Required action.
Your answer should hold all lines of the entries that include the word "widgets".

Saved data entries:
===

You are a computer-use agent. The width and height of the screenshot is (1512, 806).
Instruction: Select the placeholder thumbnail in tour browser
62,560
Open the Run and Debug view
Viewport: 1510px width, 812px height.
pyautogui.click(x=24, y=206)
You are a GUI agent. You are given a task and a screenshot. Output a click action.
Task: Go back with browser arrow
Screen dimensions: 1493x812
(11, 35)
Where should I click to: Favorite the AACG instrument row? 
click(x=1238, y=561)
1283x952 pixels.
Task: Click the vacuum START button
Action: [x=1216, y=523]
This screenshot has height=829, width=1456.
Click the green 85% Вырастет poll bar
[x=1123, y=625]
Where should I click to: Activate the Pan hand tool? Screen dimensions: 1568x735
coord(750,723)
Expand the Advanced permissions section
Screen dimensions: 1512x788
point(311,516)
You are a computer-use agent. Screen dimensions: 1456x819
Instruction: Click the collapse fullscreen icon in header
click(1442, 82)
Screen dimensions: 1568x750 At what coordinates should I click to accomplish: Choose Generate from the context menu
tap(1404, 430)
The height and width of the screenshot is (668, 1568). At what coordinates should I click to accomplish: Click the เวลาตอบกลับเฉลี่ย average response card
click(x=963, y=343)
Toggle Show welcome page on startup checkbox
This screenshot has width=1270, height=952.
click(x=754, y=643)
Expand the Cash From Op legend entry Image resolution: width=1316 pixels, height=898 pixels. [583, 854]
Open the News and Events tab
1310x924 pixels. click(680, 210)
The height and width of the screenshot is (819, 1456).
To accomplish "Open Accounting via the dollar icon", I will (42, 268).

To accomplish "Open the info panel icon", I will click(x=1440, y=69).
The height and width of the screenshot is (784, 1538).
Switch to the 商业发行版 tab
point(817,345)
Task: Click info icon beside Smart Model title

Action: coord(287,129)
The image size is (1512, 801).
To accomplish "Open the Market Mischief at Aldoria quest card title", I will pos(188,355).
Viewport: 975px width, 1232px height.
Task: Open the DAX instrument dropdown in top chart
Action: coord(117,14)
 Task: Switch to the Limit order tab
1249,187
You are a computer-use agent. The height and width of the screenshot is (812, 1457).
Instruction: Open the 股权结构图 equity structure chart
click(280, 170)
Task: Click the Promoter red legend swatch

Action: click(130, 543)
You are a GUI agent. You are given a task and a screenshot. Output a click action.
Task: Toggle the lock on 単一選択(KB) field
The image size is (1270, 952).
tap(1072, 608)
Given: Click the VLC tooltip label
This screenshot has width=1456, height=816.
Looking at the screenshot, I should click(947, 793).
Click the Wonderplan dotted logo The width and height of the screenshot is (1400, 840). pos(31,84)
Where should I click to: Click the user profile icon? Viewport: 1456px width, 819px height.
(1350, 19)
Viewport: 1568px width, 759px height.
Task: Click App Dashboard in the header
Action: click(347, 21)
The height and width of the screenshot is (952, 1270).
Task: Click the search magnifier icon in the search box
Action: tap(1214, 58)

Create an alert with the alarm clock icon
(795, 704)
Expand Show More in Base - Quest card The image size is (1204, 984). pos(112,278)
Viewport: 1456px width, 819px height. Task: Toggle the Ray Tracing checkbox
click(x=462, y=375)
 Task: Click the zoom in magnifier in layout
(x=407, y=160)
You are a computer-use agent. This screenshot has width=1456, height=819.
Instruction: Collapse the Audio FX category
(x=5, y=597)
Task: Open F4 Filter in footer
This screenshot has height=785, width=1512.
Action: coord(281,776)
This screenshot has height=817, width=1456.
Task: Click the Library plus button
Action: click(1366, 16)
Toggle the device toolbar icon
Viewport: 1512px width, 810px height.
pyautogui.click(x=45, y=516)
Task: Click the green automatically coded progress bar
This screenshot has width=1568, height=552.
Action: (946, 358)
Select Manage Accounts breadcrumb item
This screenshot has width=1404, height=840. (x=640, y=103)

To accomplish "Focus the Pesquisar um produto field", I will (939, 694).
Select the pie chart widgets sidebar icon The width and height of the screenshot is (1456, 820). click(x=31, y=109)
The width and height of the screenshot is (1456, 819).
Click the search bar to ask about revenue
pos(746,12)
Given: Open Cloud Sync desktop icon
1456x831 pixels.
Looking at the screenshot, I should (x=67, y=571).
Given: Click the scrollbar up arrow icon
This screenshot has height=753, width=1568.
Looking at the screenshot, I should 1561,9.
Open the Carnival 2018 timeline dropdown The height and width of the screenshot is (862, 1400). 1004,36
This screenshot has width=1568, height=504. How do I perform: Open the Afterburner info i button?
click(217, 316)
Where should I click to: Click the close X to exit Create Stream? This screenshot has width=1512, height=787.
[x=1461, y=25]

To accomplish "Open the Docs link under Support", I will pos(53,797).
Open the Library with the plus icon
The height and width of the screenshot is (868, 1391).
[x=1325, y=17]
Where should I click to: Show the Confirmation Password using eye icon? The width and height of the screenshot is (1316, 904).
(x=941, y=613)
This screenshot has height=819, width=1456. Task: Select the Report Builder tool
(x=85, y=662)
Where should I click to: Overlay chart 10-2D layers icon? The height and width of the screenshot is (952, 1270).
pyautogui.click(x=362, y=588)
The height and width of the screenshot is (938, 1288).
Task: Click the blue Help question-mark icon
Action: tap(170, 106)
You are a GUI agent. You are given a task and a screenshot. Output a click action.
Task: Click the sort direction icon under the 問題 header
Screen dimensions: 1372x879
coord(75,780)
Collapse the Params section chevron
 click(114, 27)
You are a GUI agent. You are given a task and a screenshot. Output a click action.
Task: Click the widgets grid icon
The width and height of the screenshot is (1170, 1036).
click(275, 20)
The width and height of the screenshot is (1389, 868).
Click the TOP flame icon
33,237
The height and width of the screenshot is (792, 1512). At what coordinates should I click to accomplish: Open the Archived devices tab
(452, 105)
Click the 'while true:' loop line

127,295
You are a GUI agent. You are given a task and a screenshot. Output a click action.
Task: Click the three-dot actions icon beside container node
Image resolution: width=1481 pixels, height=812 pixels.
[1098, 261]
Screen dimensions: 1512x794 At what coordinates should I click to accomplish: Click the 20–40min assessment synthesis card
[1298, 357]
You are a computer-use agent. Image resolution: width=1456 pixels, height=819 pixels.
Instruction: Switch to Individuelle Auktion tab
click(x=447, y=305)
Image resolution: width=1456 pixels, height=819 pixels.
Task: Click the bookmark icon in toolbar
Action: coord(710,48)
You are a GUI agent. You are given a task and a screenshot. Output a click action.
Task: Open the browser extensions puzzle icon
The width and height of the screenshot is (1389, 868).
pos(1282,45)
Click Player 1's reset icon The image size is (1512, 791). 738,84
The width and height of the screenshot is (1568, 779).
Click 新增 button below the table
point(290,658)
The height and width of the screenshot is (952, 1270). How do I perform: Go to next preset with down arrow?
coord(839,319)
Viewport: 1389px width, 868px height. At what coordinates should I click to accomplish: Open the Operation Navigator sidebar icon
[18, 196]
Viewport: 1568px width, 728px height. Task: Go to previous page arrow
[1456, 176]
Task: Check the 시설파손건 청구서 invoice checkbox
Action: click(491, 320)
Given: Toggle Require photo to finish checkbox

===

Solution to this task.
Select the pie chart widgets sidebar icon The width and height of the screenshot is (1456, 820). click(x=31, y=109)
Task: Click the widgets grid icon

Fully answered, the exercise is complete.